Voluntary Carbon Market Rankings 2025

Building a nature-based platform for decarbonisation

Raised in the Caribbean, Andre Fernandez, CEO of Invert, witnessed firsthand the devastation wreaked by hurricanes and how climate change exacerbated them. His concern inspired him to found Invert to tap into nature-based climate capital solutions.

Environmental Finance: Why are natural climate solutions so important to the voluntary carbon market?

André FernandezAndré Fernandez: Put simply, half of the planet's GDP is dependent on nature, which means preserving and restoring natural ecosystems is crucial to our long-term survival. Unfortunately, despite a surge in companies committing to net zero, only a fraction are on track to meet those targets by 2050. That's where high-integrity carbon credits can make an impact, enabling companies to boost their decarbonisation efforts while delivering critical social and environmental benefits.

Each year, 4 to 6 billion tonnes of carbon dioxide are released due to land use changes, while nature sequesters between 2 to 3 billion tonnes of carbon dioxide annually. So, by channelling finance and capital from developed countries into lower-cost decarbonisation solutions, such as conserving or restoring forests in the global South, we can make a significant impact on climate change.

EF: What are some of the most impactful projects that your team has worked on?

AF: We have a portfolio of Improved Forest Management (IFM) projects in Mexico, which collectively protect nearly 100,000 hectares of land, having already removed 1 million tonnes of carbon and issuing 1 million credits for buyers. Not only does this help decarbonise, it also contributes to the community directly.

For example, carbon funds are being used to hire and train fire brigades who can respond when a fire begins and hopefully stop the fire from growing into a major incident. The ejidos – Mexico's unique communal farms – are also setting aside 25% of their carbon revenues to fund ongoing monitoring and cover the costs of fire protection programs.
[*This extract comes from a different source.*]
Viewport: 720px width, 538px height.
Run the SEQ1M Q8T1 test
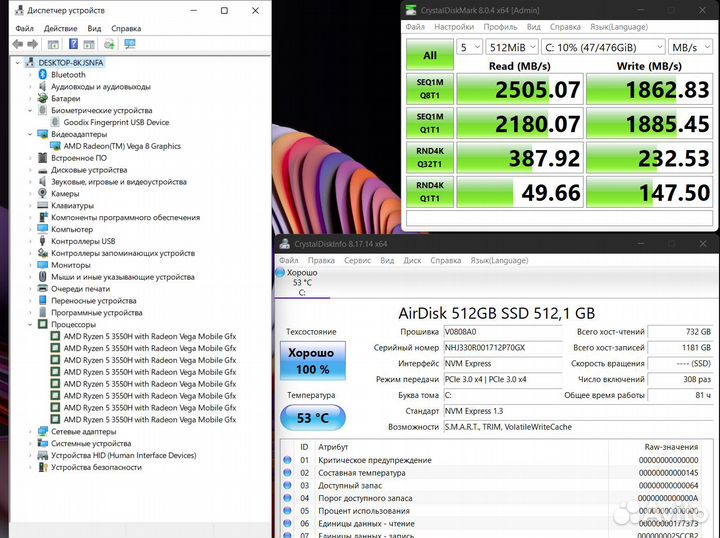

In Brazil, our Jatobá project protects over 94,000 hectares from planned deforestation and forest degradation. The project creates benefits for climate, community, and biodiversity through forest conservation and social development, as well as preserving the home of several species classified as Vulnerable and Critically Endangered. At the same time, we have deployed satellites to deliver internet access to remote areas and surveillance boats to enable forest monitoring. These projects underline how we can have an enormous environmental impact while creating employment opportunities and improving infrastructure.

EF: Academic rigour is central to your mission; what role does it play in these projects?

AF: Education plays a pivotal role in helping clients understand and engage with the voluntary carbon market. Our in-house technical team has more than 80 years collective experience with the academic credentials to back it up, not least in developing several methodologies regarding IFM and biochar utilisation.

EF: What are the key challenges faced by governments and corporations when it comes to decarbonisation?

AF: The cost of only decarbonising within value chains remains prohibitive. That means there is a need for decarbonisation via carbon credits and investments beyond the value chain; however, the lack of global consistency and stability is off-putting. Unstable regulatory environments hinder investment, making it difficult for companies and governments to commit to long-term decarbonisation efforts. Stability in the regulatory landscape is essential to increase investment and achieve meaningful progress.

As a result, there is a valuable opportunity to shape frameworks that bridge these regulatory gaps, particularly when it comes to ESG integration, carbon accounting, and policy harmonisation to attract large-scale financial institutions to invest in natural assets

EF: Which trends will shape the future carbon market?

AF: The main trend we are seeing is a bifurcation in the market as companies increasingly switch to high-quality, high-integrity credits. Currently, most of the supply consists of lower-quality credits; however, as new methodologies are approved and credits are issued through higher-quality standards, the market will bifurcate between high-quality credits that command a premium and lower-quality supply.

The problem, then, is that this shift in demand will potentially outstrip supply. As a result, companies will want to lock in longer-term off-take agreements to ensure access to high-quality credits and minimise price risk. At the same time, we are seeing lots of new technologies for monitoring, measurement, and verification come to market, helping to reduce costs and increase quality.

It is also important to remember that half of our global income is dependent on nature, so, in an ideal world, half of investment should go into conservation or restoration. However, there is a large gap in the market: companies like ours are early-stage investors of catalytic capital in the $1-10 million range, while larger investors typically look at $50 million upwards, which leaves a vast mushy middle ground that is underserved from investment

With the Carbon Offsetting and Reduction Scheme for International Aviation (CORSIA) and Article 6.2 of the Paris Agreement coming into effect, not to mention COP30, now is the time for every business and investor to engage with the carbon credit market and find a way to scale early-stage solutions more rapidly.